Milano, febbraio 1963
Conosco Fellini da molti anni, ad esser precisa da quando lo incontrai a New York per la prima americana del suo film Le notti di Cabiria e diventammo un po' amici infatti andavamo spesso a mangiare le bistecche da Jack's o le caldarroste in Times Square dove si poteva anche sparare al tirassegno. A volte, poi, capitava nell'appartamento che dividevo in Greenwich Village con una ragazza di nome Priscilla per chiedermi un caffellatte: il caffellatte alleviando, non ho mai capito perché, le nostalgie della patria e la lontananza della moglie Giulietta.
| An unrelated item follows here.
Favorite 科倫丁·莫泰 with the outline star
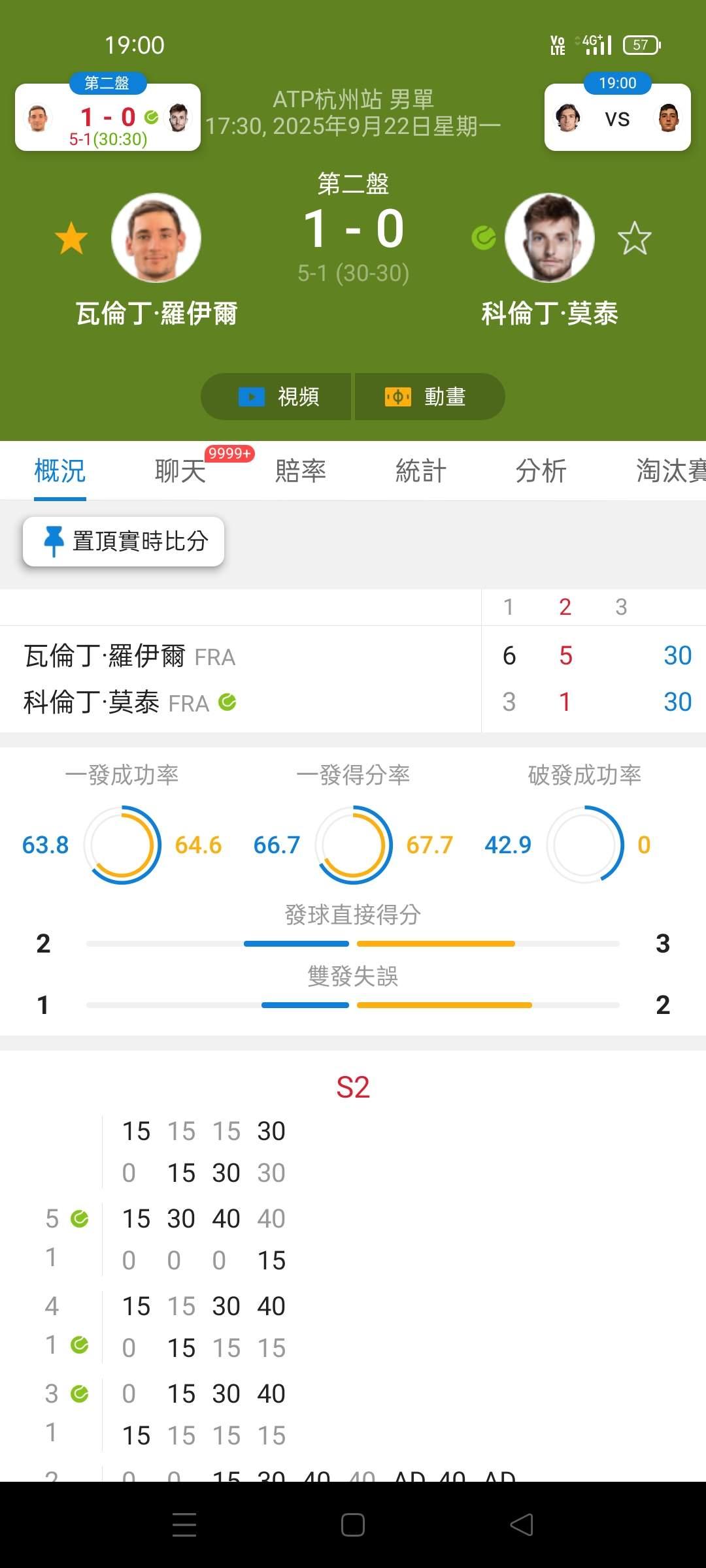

Entrava massaggiandosi affranto un ginocchio, "Quando son triste mi fa sempre male il ginocchio: Giulietta! Voglio Giulietta!" e Priscilla correva a vederlo come io sarei corsa per veder Greta Garbo. Inutile dire che, a quel tempo, Fellini non aveva nulla di Greta Garbo, non era il monumento ch'è oggi. Mi chiamava Pallina, si faceva chiamare Pallino, in certi casi Pallone, si abbandonava a stravaganze innocenti come piangere al bar del Plaza Hotel perché il critico del «New York Times» aveva scritto male di lui, o passare da prode. Frequentava infatti la bionda di un gangster e questi gli telefonava ogni giorno all'albergo dicendo "I will kill you", ti ammazzerò. Lui non sapeva l'inglese e rispondeva "Very well, very well": alimentando la fama di prode. La fama durò fino a quando io non gli spiegai che "I will kill you" vuol dire "Ti ammazzo". Mezz'ora dopo la spiegazione, Fellini era sopra un aereo e viaggiava alla volta di Roma.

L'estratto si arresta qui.